By making use of a third-party data aggregator with traditional and online identity information that goes "way back" and includes the sources that the data was obtained from, businesses can get a clear view of the differences between real and synthetic identities.
Five Ways to Sort the Real from the Synthetic Using "Way Back" Data
1. Look for symmetrical accumulation of identity elements
- A real person: A legitimate online identity will display an asymmetrical accumulation of both online and traditional identity elements. Email addresses, social media accounts, and mailing addresses will have been added over a long period of time as a person lives their life and accesses the services they need.
- A synthetic identity: While it may be nurtured for a period of time, a synthetic identity will typically show a symmetrical accumulation of identity elements: the date that an associated email address was first seen will be close to the the first-seen date and associated social-media account plus any offline information, such as a P.O. box. It is impossible for a fraudster to go back in time to simulate the manner in which a real person adds details associated with their identity.
2. Look for a low number of online identity elements
- A real person: Real people's online identifiers evolve. They have probably given up their Yahoo! email account for Gmail and their MySpace account for one on Facebook. Additional social media accounts -- Twitter, Instagram, and more -- are also likely to be present.
- A synthetic identity: With a data solution that goes back decades and pulls from multiple sources, it becomes easy to spot a synthetic identity's telltale lack of depth. It is typical for a synthetic identity to show just a mailing address, a single social media account, and one email address -- and it is probably not one associated with an employer.
3. Look for a lack of offline identity data
- A real person: Real people exist beyond the online world. Look at their offline identity information, and you will see multiple physical addresses, vehicle registrations, employers, and maybe even a landline number or two.

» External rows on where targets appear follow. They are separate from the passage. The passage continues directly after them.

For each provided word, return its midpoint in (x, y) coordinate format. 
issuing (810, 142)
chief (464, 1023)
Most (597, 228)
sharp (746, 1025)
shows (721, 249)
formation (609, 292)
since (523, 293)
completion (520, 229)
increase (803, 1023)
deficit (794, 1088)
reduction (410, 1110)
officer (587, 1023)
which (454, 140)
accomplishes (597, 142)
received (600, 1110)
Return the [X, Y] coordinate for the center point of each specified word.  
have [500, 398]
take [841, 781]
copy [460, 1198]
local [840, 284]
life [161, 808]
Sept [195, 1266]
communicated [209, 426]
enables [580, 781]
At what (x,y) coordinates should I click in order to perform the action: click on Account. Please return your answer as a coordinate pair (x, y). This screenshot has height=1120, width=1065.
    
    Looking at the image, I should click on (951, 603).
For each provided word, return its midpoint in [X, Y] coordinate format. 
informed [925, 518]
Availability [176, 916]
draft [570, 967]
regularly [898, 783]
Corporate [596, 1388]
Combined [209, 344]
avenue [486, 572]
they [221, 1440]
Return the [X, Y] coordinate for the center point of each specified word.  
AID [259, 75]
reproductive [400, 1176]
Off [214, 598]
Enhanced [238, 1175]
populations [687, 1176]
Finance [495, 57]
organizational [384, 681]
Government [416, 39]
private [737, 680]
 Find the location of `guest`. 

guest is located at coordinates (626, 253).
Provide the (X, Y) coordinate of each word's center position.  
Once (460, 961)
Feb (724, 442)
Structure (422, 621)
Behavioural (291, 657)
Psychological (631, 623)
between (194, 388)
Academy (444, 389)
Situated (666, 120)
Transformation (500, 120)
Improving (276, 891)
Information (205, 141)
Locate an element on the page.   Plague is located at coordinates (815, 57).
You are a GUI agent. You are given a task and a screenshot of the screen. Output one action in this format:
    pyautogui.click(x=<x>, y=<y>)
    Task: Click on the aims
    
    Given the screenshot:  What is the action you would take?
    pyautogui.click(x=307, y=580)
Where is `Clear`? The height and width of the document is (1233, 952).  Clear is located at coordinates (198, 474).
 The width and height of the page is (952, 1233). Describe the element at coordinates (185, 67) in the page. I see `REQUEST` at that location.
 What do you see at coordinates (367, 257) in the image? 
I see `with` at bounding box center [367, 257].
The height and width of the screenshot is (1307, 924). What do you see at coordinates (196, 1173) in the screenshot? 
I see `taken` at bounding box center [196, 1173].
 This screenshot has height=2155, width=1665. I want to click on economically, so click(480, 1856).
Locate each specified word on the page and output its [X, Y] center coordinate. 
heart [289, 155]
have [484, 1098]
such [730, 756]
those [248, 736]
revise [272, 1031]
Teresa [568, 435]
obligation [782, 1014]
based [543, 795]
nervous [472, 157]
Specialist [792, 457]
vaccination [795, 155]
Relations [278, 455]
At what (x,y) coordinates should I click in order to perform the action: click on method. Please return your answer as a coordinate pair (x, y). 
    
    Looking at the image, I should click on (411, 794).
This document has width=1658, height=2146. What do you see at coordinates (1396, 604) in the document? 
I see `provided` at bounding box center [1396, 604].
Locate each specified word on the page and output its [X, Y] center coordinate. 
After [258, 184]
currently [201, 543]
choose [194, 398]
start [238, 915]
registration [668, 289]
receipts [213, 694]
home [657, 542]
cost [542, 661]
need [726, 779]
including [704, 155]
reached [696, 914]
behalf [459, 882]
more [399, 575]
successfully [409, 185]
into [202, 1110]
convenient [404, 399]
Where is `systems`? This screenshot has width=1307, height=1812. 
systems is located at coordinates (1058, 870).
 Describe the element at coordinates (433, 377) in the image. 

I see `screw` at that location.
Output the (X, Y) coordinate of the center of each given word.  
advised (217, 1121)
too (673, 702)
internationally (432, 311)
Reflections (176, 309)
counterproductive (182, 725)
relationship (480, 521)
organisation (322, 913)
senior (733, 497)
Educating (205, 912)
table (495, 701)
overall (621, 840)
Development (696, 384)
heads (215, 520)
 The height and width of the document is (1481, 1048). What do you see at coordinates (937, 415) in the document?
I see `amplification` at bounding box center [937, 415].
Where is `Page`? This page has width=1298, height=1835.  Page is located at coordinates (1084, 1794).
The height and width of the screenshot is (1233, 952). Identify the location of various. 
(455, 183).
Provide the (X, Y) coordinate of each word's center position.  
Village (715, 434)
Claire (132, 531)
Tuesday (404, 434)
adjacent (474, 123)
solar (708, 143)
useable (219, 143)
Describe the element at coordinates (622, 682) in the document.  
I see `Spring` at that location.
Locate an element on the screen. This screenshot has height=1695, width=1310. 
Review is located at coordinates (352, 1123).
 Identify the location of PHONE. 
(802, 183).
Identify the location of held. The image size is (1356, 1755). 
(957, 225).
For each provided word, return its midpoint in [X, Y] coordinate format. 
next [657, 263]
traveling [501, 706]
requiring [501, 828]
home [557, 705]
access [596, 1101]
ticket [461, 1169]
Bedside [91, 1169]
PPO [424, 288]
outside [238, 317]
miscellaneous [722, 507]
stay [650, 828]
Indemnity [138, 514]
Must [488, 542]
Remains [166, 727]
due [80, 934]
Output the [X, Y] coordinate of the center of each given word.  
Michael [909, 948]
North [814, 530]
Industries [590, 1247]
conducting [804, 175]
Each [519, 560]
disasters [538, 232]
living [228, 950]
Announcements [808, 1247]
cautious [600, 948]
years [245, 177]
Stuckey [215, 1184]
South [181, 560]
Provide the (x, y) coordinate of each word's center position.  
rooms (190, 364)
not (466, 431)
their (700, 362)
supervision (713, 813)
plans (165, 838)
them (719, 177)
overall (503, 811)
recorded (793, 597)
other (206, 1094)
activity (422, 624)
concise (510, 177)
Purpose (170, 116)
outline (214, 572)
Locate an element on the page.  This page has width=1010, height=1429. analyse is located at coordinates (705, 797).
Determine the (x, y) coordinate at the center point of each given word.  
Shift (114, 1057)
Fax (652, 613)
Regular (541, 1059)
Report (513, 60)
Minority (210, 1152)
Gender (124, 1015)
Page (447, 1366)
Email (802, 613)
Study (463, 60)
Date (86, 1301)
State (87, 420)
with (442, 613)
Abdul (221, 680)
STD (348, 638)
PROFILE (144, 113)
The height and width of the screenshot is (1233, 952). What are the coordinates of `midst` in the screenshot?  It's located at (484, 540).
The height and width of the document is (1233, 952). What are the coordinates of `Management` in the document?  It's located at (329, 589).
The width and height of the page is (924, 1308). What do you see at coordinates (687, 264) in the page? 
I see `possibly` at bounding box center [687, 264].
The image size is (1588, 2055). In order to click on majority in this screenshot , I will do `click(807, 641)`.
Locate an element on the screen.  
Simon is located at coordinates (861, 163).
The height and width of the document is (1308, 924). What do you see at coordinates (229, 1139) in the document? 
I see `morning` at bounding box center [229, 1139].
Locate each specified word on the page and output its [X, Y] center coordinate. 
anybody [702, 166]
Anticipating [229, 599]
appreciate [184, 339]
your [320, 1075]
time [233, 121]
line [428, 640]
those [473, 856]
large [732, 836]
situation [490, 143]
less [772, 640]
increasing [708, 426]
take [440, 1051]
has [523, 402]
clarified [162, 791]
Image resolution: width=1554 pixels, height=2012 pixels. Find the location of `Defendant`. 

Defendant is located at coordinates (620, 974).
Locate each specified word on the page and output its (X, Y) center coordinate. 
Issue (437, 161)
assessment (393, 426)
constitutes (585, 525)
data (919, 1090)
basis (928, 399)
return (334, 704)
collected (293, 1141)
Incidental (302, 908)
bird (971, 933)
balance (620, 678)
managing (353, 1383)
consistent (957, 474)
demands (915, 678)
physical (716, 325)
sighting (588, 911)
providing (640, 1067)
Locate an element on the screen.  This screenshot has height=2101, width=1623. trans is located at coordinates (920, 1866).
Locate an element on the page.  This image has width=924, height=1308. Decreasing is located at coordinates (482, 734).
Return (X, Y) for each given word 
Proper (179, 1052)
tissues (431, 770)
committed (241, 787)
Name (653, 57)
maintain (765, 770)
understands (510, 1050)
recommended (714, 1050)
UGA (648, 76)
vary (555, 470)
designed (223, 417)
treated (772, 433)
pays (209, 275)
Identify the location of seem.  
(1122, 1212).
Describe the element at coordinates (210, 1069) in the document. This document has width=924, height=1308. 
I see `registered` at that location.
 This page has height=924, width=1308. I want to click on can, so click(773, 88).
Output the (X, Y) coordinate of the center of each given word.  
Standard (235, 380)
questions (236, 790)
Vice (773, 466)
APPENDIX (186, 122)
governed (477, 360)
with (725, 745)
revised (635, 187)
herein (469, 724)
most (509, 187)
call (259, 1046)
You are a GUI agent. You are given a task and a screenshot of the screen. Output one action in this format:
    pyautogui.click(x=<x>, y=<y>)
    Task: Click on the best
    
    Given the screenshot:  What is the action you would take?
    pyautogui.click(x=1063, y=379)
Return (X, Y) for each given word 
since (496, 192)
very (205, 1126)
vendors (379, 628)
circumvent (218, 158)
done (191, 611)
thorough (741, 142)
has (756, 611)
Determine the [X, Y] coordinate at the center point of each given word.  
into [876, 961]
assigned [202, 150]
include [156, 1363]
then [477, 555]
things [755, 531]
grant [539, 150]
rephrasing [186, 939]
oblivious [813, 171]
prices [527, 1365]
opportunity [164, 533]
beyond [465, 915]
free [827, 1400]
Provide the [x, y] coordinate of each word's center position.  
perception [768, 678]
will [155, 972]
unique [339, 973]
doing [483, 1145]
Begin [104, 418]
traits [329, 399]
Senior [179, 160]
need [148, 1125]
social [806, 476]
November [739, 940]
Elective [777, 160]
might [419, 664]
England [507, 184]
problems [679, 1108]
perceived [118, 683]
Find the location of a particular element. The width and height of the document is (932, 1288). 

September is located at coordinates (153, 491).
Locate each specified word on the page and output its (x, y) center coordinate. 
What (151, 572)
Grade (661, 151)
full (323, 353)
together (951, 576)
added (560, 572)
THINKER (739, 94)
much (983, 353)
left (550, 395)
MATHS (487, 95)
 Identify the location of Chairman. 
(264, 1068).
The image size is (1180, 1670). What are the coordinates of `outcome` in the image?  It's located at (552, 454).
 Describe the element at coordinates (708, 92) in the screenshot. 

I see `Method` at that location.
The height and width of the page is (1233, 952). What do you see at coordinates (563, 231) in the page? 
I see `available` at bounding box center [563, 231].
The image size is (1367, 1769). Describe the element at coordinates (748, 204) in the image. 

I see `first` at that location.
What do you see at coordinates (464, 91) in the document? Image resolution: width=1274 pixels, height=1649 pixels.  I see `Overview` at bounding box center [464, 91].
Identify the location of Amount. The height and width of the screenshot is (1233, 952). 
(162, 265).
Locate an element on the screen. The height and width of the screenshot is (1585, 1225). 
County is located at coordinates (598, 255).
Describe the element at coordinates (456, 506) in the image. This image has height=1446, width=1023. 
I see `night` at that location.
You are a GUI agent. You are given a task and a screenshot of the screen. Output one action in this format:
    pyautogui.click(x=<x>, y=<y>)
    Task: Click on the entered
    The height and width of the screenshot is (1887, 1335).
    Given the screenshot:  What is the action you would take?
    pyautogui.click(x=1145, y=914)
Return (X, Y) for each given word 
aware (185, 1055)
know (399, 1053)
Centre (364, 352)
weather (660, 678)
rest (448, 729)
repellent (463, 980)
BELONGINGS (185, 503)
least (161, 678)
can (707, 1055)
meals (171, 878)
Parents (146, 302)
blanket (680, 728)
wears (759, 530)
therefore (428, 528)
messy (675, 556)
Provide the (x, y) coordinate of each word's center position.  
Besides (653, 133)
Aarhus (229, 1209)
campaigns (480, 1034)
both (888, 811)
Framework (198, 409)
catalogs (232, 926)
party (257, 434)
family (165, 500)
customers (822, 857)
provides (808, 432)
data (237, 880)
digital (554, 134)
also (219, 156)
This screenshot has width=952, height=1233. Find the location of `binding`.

- A synthetic identity: When an identity is fabricated and exists solely in the online world, it is no surprise that it will show a lack of offline identity information. The most you will probably see is a P.O. box.
4. Look for a low number of sources
- A real person: As they live their life, a real person leaves traces of their existence in multiple sources: the DMV, government records, credit bureaus, etc. An email address or a phone number -- identity elements that are commonly used as unique identifiers for account creation -- can likely be found on a wide variety of sources, corroborating their validity.
- A synthetic identity: When an identity is created out of thin air, the elements of their identity will not be in existence long enough to have been associated with a large number of sources. This means that they cannot be corroborated.
5. Look for a credit history built on secured credit
- A real person: While it is normal for young adults to start building their credit history with secured credit, that phase is long in the past for most people.
- A synthetic identity: If your data sources show that a person over 25 started building their credit history using secured credit and then quickly added credit cards, it is worth taking a closer look.
It Is All about the Way-back
Leading providers of identity information are able to provide decades worth of data, gathered from multiple online and offline sources. By taking a close look at what elements are present, when they appeared, and how many sources they can be corroborated across, businesses can gain the upper hand on fraudsters attempting to commit theft using synthetic identities.